日々雑録
ブツネタ395「位牌の手彫り文字彫刻」
2016/05/09(月)
ブツネタ
仏師、木地師、彫師、塗師、蝋色師、箔押師、彩色師、截金師、錺師、蒔絵師・・・
京都には沢山の仏具に関する職人さんが居ります。
長年、様々の職人さんとお仕事をさせて頂いてきましたが、
最も陽の当たらない職方だと思うのが、文字彫師さん。
主に位牌の文字を彫られる職人さんです。
朝から晩まで文字を彫っておられます。

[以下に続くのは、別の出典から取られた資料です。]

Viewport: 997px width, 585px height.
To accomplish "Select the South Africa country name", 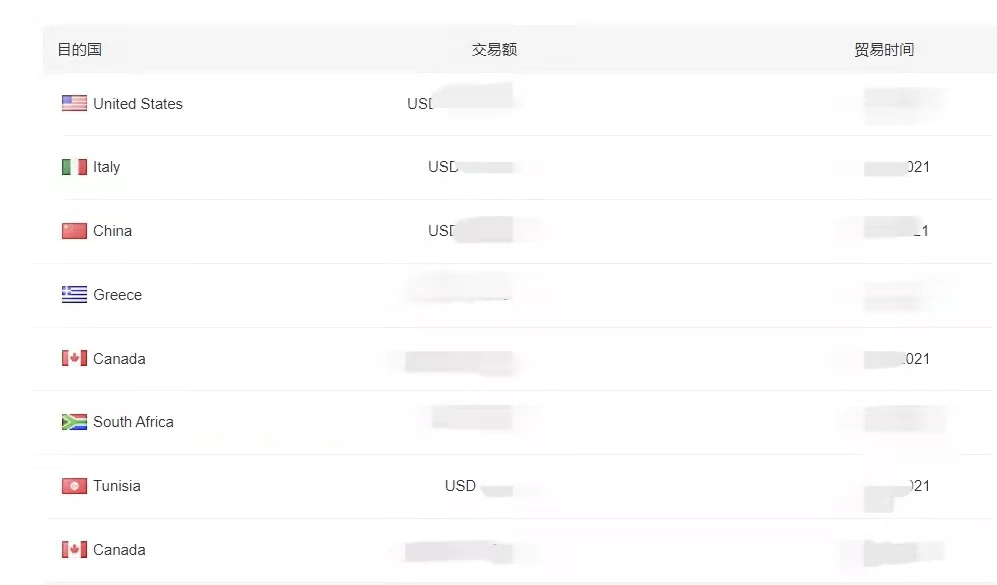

ただひたすらにです。
近年では機械彫りというのが一般的です。
手彫りの職人さんが僅かですが残る京都でも、
残念ながら機械彫りを提供するお店が増えてしまっています。
機械彫りの字はきれいですが、
字が単調で面白くなく、癖もなく、冷たく感じます。
そして、そこに手間暇が掛かっていないという付加価値がありません。
弊社では文字彫師による手彫りを推奨しています。
そこへのこだわりはどこのお店よりも強いと自負しています。
こちらは寺院用の歴代住職位牌。
明治期に作られたようで、もちろん文字は手彫りです。
今回、新たに追加で文字を彫らせて頂くことになりました。
誤字は当たり前ですが、字の配列や空間にも細心の注意を払い、
文字を彫り上げました。
この後は、文字に色を入れていきます。
この方の文字は性格も出ていて、非常に丁寧な字。
職人によって字の癖がありますが、それは書くのと一緒です。
近年の仏壇や仏具の製作は、
‟コストを安くするため中国でのモノづくり”
‟便時間短縮し便利に機械化”
我々のモノづくりにおいては逆行していきたく思います。